A Itália, com uma dívida nacional de US$3,2 milhões de milhões, tem um rácio dívida/PIB de 150%. Só as taxas de juro negativas do BCE impediram que isso explodisse numa nova crise bancária. Agora essa explosão está pré-programada apesar das palavras tranquilizantes de Lagarde do BCE. O Japão, com um nível de dívida de 260% é a pior de todas as nações industriais, e está numa armadilha de taxas zero com mais de US$7,5 milhões de milhões de dívida pública. O iene está agora a cair seriamente e a desestabilizar toda a Ásia.
Ao contrário da crença popular, o cerne do sistema financeiro mundial não são os mercados de ações. São os mercados obrigacionistas – títulos governamentais, corporativos e de agências. Este mercado de títulos tem perdido valor à medida que a inflação tem subido e as taxas de juro têm ascendido desde 2021 nos EUA e na UE. Globalmente, isto compreende cerca de US$250 milhões de milhões em valor patrimonial, uma soma que, a cada aumento de juros do Fed perde mais valor. A última vez que tivemos uma inversão tão grande no valor das obrigações foi há quarenta anos atrás na era Paul Volcker com taxas de juro de 20% para "esmagar a inflação".
À medida que os preços das obrigações caem, o valor do capital dos bancos cai.
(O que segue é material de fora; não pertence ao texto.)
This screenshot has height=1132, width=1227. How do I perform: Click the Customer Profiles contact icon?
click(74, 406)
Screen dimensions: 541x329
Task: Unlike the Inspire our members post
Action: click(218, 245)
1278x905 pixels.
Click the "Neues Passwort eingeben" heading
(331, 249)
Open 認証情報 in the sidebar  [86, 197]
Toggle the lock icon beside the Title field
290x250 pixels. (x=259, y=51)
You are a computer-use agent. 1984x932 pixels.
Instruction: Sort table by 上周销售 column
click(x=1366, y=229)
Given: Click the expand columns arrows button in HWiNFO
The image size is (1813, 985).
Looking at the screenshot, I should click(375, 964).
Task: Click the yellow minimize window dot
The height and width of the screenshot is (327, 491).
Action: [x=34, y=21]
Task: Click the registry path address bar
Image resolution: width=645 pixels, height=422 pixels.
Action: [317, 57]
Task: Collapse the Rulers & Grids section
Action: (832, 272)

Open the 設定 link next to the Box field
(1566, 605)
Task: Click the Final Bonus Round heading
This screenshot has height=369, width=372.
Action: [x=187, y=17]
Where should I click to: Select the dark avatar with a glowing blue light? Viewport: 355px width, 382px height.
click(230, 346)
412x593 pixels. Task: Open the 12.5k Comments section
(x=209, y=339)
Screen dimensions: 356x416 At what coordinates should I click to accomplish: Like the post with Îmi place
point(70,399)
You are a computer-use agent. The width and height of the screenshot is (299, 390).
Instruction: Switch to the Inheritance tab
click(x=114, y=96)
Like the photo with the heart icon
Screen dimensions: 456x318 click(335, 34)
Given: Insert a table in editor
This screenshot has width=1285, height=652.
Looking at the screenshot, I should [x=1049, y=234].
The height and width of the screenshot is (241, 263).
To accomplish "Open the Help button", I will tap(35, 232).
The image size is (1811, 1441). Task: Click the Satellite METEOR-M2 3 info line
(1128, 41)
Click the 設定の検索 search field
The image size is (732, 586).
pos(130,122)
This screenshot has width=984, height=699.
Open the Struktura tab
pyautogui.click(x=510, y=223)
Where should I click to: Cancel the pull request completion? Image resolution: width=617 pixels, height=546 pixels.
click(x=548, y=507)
Os mais expostos a tais perdas de valor são os grandes bancos franceses juntamente com o Deutsche Bank na UE, bem como os maiores bancos japoneses. Acredita-se que bancos americanos como o JP MorganChase estejam apenas ligeiramente menos expostos a um grande crash de obrigações. Grande parte do seu risco está oculto em derivativos fora do balanço e outros. No entanto, ao contrário de 2008, hoje em dia os bancos centrais não podem voltar a correr mais uma década de taxas de juro zero e QE. Desta vez, como observou três anos atrás o ex-governador do Banco de Inglaterra, Mark Carney, a crise será utilizada para forçar o mundo a aceitar uma nova Divisa Digital do Banco Central, um mundo onde todo o dinheiro será emitido e controlado centralmente. Isto é também o que a gente do WEF de Davos quer dizer com a sua Grande Reinicialização (Great Reset). Não será bom. Um Tsunami Financeiro Planeado Global Acaba de Começar.